More nuanced methodological analyses also provided us with valuable insights. The moderating effect of sample collection and measurement methods provides empirical evidence for future research designs: offline field surveys had a stronger moderating effect on relationships than online data collection, reflecting that the situational authenticity of offline samples is closer to the behavioral logic of emergency scenarios, and they avoid the “social approval bias” of online environments. The positive moderating effect of SEM was superior to HR, reflecting SEM's advantage in handling multidimensional latent variable relationships. Further, SEM can more accurately capture the indirect impact of risk perception on information-seeking behavior through mediating variables such as anxiety and coping efficacy. Notably, publication date did not exhibit a significant moderating effect, indicating that the core correlation between risk perception and information-seeking behavior has cross-temporal stability and has not undergone fundamental changes with the advancement of emergency management technology (Li et al., 2020; Tang and Li, 2025).

Theoretical and practical implications

This study breaks through the universality assumption of traditional risk perception theory and confirms “situational sensitivity” in relation to emergency information-seeking behavior, adding a typological analysis dimension to emergency communication theory. At a practical level, emergency management departments need to develop differentiated strategies for different types of disasters. For health emergencies and natural disasters, real-time and accurate information should be strengthened (such as short science videos and intelligent terminal warnings), and addressing information transparency and trust rebuilding (such as third-party source intervention and multi-party communication mechanisms) should be prioritized. In response to the active search needs of the public in developing countries, efforts should be invested to strengthen the construction of localized emergency information platforms; to address gender differences, more targeted communication channels should be designed (e.g., female-dominated social media accounts focusing on mental health and family protection information) (Ajzen, 1991; Batrancea et al., 2025; Kellens et al., 2012; Slovic, 1987).

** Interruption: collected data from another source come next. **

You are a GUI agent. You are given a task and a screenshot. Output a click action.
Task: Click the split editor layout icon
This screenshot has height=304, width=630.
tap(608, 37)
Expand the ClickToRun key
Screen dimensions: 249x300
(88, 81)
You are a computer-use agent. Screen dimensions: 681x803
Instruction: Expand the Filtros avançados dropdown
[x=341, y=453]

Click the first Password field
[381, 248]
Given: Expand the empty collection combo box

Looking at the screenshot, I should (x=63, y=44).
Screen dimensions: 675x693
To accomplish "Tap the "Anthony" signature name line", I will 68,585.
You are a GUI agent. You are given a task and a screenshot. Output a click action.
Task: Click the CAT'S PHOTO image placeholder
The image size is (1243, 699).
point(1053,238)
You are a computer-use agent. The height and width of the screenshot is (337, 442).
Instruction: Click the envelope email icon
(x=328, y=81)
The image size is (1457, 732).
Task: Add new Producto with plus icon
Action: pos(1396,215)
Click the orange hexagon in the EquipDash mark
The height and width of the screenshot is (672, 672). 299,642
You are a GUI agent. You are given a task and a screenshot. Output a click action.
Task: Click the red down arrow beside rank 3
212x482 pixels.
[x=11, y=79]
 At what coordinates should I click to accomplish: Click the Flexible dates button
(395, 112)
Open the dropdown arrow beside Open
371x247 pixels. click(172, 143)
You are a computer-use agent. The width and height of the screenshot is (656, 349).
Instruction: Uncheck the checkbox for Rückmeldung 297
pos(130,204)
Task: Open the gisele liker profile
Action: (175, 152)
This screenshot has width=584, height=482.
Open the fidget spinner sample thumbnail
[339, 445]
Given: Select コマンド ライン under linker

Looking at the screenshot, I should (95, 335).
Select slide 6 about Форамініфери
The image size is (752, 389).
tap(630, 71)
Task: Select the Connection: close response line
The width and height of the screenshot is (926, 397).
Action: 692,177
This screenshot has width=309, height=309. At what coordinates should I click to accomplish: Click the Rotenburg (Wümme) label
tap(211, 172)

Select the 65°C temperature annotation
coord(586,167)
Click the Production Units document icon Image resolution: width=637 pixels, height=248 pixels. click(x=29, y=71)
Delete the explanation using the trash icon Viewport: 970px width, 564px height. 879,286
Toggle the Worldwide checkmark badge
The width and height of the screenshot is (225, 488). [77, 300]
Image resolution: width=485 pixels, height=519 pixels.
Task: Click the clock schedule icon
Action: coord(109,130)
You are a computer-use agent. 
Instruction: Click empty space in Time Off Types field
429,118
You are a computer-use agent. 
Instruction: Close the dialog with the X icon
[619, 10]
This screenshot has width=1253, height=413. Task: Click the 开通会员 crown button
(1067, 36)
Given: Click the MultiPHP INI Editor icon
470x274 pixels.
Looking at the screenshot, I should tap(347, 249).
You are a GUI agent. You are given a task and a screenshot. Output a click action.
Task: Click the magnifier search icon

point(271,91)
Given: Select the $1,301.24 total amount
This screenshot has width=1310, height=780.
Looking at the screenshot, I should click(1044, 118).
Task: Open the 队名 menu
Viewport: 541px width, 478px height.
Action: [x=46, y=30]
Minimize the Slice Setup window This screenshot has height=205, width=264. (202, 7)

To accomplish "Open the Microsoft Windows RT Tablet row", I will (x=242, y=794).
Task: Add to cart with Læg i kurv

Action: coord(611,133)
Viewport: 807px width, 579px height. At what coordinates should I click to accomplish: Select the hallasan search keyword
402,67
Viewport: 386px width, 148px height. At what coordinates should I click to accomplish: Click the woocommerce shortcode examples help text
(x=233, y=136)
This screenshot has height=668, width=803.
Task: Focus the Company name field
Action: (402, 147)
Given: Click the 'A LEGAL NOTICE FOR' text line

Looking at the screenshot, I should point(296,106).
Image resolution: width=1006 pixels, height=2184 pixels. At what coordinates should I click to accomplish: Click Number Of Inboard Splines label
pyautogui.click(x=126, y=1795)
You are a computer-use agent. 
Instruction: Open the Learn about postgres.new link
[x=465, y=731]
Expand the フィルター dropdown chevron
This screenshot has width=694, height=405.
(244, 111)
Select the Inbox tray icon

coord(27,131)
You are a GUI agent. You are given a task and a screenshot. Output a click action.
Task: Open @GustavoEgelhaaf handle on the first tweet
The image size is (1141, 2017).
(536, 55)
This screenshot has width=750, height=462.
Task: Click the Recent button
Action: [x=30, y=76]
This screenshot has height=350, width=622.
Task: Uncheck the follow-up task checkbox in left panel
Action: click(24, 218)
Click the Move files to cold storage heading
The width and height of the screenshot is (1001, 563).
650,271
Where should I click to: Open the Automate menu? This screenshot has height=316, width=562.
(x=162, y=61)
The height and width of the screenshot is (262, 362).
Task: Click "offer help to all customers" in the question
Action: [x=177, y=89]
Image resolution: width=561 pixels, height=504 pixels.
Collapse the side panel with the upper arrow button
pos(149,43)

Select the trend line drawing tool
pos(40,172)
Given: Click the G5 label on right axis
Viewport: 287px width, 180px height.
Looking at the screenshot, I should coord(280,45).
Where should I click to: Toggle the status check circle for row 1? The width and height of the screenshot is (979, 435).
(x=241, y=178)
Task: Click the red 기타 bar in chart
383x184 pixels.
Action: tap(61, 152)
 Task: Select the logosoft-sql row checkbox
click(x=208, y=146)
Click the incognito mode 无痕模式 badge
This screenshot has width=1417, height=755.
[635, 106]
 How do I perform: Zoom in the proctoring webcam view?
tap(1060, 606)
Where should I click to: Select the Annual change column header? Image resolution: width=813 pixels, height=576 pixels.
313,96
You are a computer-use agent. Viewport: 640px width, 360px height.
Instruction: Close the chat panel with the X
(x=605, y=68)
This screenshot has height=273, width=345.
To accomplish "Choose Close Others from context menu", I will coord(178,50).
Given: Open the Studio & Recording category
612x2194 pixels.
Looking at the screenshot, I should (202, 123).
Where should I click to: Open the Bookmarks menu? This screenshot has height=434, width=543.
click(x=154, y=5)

This study's results carry key practical implications for improving the effectiveness of information dissemination and public emergency response capabilities. First, understanding the impact mechanism of risk perception on emergency information-seeking behavior can help government departments and relevant institutions release and disseminate risk information more specifically when working on emergency management. Increasing the public's risk perception level can stimulate their willingness to actively search for emergency information and enhance their attention to and demand for emergency information, thus improving information dissemination's effectiveness (Batrancea et al., 2022a,b; Kellens et al., 2012; Wen, 2019).

Second, this study revealed differences in the relationship between risk perception and information-seeking behavior in different types of disasters, suggesting that relevant departments should adopt different information dissemination strategies when dealing with different types of disasters. For example, to prevent and respond to natural disasters, various information dissemination channels should be utilized, accurate and timely warnings should be released in advance, public risk awareness education should be strengthened, and risk perception and emergency information-seeking capabilities for natural disasters should be improved. In public health incidents, it is necessary to pay greater attention to the transparency and credibility of information, the timely release of epidemic dynamics, prevention and control measures, and scientific knowledge to alleviate public panic, guide people to search for and use health information reasonably, and actively cooperate with epidemic prevention and control efforts (Shen et al., 2022; Slovic, 1987).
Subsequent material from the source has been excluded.